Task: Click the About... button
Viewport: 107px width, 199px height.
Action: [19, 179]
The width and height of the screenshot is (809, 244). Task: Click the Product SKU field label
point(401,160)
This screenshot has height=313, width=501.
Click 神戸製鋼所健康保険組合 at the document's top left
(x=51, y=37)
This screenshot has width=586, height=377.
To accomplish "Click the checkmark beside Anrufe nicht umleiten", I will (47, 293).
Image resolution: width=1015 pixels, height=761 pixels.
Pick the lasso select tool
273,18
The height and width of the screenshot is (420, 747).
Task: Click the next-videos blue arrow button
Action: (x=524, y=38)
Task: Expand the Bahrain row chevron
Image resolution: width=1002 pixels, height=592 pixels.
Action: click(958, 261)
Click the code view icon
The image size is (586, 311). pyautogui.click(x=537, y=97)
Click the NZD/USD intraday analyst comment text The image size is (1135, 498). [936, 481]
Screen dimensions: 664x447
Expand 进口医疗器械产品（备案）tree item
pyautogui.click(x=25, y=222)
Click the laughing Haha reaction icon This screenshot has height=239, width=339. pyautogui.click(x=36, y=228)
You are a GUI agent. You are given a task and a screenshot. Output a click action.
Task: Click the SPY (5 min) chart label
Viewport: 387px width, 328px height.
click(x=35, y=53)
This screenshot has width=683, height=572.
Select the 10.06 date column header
####
* What you are asked to do:
Word for word, restate all of the data shown above.

* Answer for the task:
Task: Click the About... button
Viewport: 107px width, 199px height.
Action: [19, 179]
The width and height of the screenshot is (809, 244). Task: Click the Product SKU field label
point(401,160)
This screenshot has height=313, width=501.
Click 神戸製鋼所健康保険組合 at the document's top left
(x=51, y=37)
This screenshot has width=586, height=377.
To accomplish "Click the checkmark beside Anrufe nicht umleiten", I will (47, 293).
Image resolution: width=1015 pixels, height=761 pixels.
Pick the lasso select tool
273,18
The height and width of the screenshot is (420, 747).
Task: Click the next-videos blue arrow button
Action: (x=524, y=38)
Task: Expand the Bahrain row chevron
Image resolution: width=1002 pixels, height=592 pixels.
Action: click(958, 261)
Click the code view icon
The image size is (586, 311). pyautogui.click(x=537, y=97)
Click the NZD/USD intraday analyst comment text The image size is (1135, 498). [936, 481]
Screen dimensions: 664x447
Expand 进口医疗器械产品（备案）tree item
pyautogui.click(x=25, y=222)
Click the laughing Haha reaction icon This screenshot has height=239, width=339. pyautogui.click(x=36, y=228)
You are a GUI agent. You are given a task and a screenshot. Output a click action.
Task: Click the SPY (5 min) chart label
Viewport: 387px width, 328px height.
click(x=35, y=53)
This screenshot has width=683, height=572.
Select the 10.06 date column header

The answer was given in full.